More than 1 year has passed since last update.

fukuoka.ex：福岡Elixirコミュ

Bumblebeeのwhisperを使ってSpeech to Text

Last updated at 2023-05-23Posted at 2023-03-28

はじめに

本記事はLivebook上でBumblebeeからwhiperのネットワークを構築して、実際に文字起こしを行う方法を解説します。

Livebookとは

Elixirで実装されたインタラクティブなノートブックアプリケーションで
コードやデータ処理の自動化を目標としています

Automate code & data workflows with interactive notebooks

対話型ノートブックでコードとデータのワークフローを自動化する

Get rid of scripts, manual steps, and outdated docs. Start using Elixir and Livebook to share knowledge, explore code, visualize data, run machine learning models, and much more!

スクリプト、手作業による手順、古くなったドキュメントから解放されましょう。ElixirとLivebookを使って、知識の共有、コードの探索、データの可視化、機械学習モデルの実行など、さまざまなことを始めましょう！

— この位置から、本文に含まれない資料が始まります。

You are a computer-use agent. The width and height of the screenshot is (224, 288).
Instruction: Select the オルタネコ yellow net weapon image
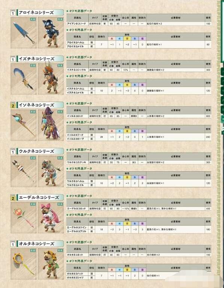pos(24,264)
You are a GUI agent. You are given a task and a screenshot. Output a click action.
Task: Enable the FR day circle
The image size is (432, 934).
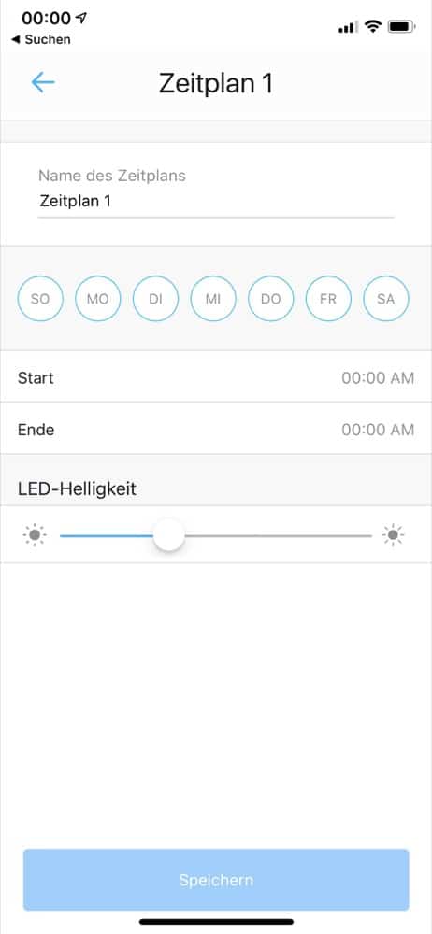click(328, 299)
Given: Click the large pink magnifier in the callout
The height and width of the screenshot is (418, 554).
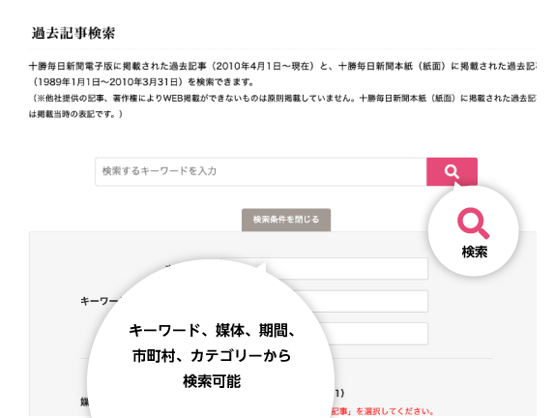Looking at the screenshot, I should [473, 224].

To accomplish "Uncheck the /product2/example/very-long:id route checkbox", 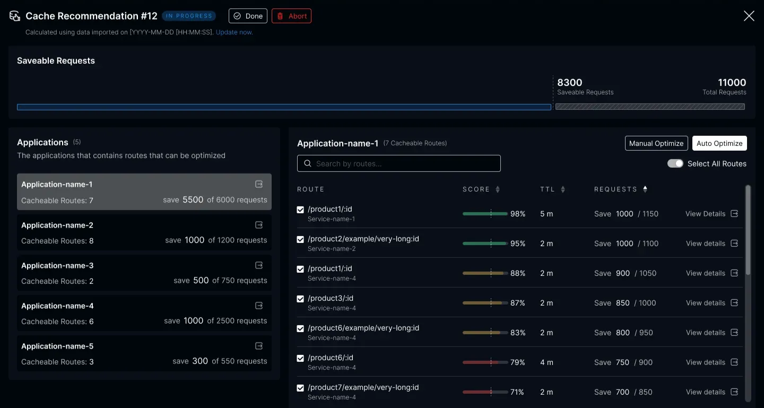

最新の0.9.0ではノートブックをWebアプリケーションとしてデプロイできるそうです

Bumblebeeとは

Elixrの深層学習フレームワークのAxonでhuggingfaceの学習済みTransformerを簡単に動かすライブラリ

whsiperとは

Whisperは、OpenAIが文字起こしサービスとして公開した無料の音声認識モデルです。WhisperはWebから収集した68万時間分の多言語音声データを教師付きデータで学習させており、高い精度で入力した音声を文字起こしすることが可能になっています。
by https://aismiley.co.jp/ai_news/what-is-whisper/

文字起こしノートブックの作成

ではLivebook上で文字起こしを行うプログラムを作成していきます

ライブラリのインストール

setupセルに以下を追加してください

Mix.install(
  [
    {:kino_bumblebee, "~> 0.3.0"},
    {:exla, "~> 0.5.3"}
  ],
  config: [nx: [default_backend: EXLA.Backend]]
)

SmartCellでSpeech to text

LivebookにはSmartCellという機能があっていろいろな便利ウィジェットを提供しています

SmartCellのNeural Network taskを選択して
taskを Speech to text
モデルを Whisper(small multilingual)
を選択して、英語の音声ファイルをアップロード
Runを実行すると10秒ほどたってテキストが出力されます

テキスト書き起こしてができました！

日本語はどうでしょうか？

英語ではないとは認識できてますが、出力はしてくれないようです・・・

日本語でtransscribe(書き起こし)

このissueによるとトークナイザーに細工をして英語以外で書き起こしをしてくれるようになります
この例はスペイン語なので日本語のjaにすれば日本語になります

※ 2023/05/23更新
speech_to_textに直接トークンの設定を入れていましたが、　0.3からできなくなっていて
Bumblebee.configureで設定を行います

{:ok, whisper} = Bumblebee.load_model({:hf, "openai/whisper-small"})
{:ok, featurizer} = Bumblebee.load_featurizer({:hf, "openai/whisper-small"})
{:ok, tokenizer} = Bumblebee.load_tokenizer({:hf, "openai/whisper-small"})
{:ok, generation_config} = Bumblebee.load_generation_config({:hf, "openai/whisper-small"})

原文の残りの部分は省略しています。